Caution: This implementation could potentially get the sprite caught in an infinite loop on some maps, resulting in an overflow situation which would most likely crash the machine.
One way to avoid an overflow on the path list would be to restrict the number of nodes in this list to some arbitrary number. Our example constrains the path to a total number of 50 nodes. This may need to be adjusted for large maps, but it will ensure that the path node list never overflows, and it will restrict pathing time to a maximum amount. If a unit tries to path to a destination, but the path node list reaches the limit before the destination is reached, you could just set a flag for that entity, and repath when the unit reaches the last node in its list. Allowing the user to set waypoints for a unit will further improve pathing, as the paths between each waypoint tend to be shorter and encounter fewer obstacles.

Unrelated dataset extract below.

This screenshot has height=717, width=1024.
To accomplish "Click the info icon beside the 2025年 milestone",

This algorithm is somewhat intelligent, but it can be easily fooled by certain obstacle constructions. Looking at nodes in the three directions relative to the direction of the destination is somewhat of an optimization, and cuts down on the number of calculations required at each node. However, this sometimes leads to paths that look less than intelligent, even downright stupid. The algorithm could be changed so that it checks all eight directions at each node. While this will dramatically increase the number of calculations, the overall path will tend to be much shorter and look more natural.

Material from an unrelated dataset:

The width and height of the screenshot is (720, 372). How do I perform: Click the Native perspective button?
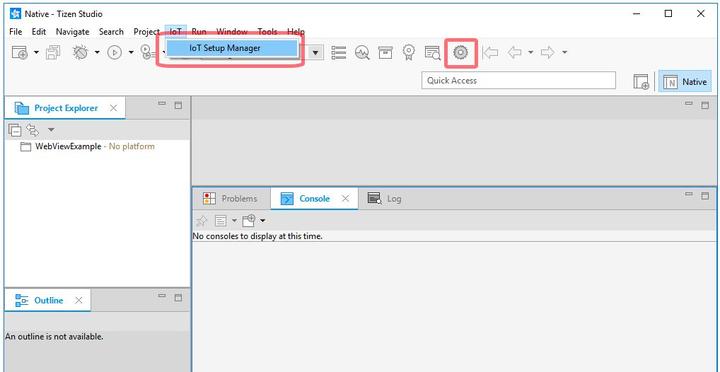click(x=685, y=81)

Additionally, this algorithm does not take into account nodes with different movement costs. For example, say that the game world was populated by terrain consisting of hard rock, grasslands, mud, swamp, and water. While water terrain might be impassible, the others can be moved through but at different degrees of difficulty. Hard rock or roads would certainly be the easiest to move over, but grasslands, mud, and swamp would all impose penalties to movement while not being totally impassible. Elevation could also be a factor. This algorithm would need to be modified somewhat if your game world features terrain with varying movement costs.
Summary
In this chapter, we discussed techniques for implementing simplistic artificial intelligence routines that give our sprites the ability to display cunning and strategy when moving around the game world. We looked at different movement techniques, including chasing or evading the player and patterned movement. We also looked at controlling the movement decisions based on a finite state machine, as well as techniques for weighting the selected states as a method for implementing rudimentary personalities. When using artificial intelligence techniques in your games, it is important to keep these points in mind:
No matter how good your artificial intelligence algorithms may be, there is no greater challenge than playing another human being. However, some people may be unable to hook up with someone else to play a multiplayer game, or they may just enjoy playing by themselves. Therefore, it is important to include artificial intelligence algorithms in your games that make the antagonists at least moderately challenging.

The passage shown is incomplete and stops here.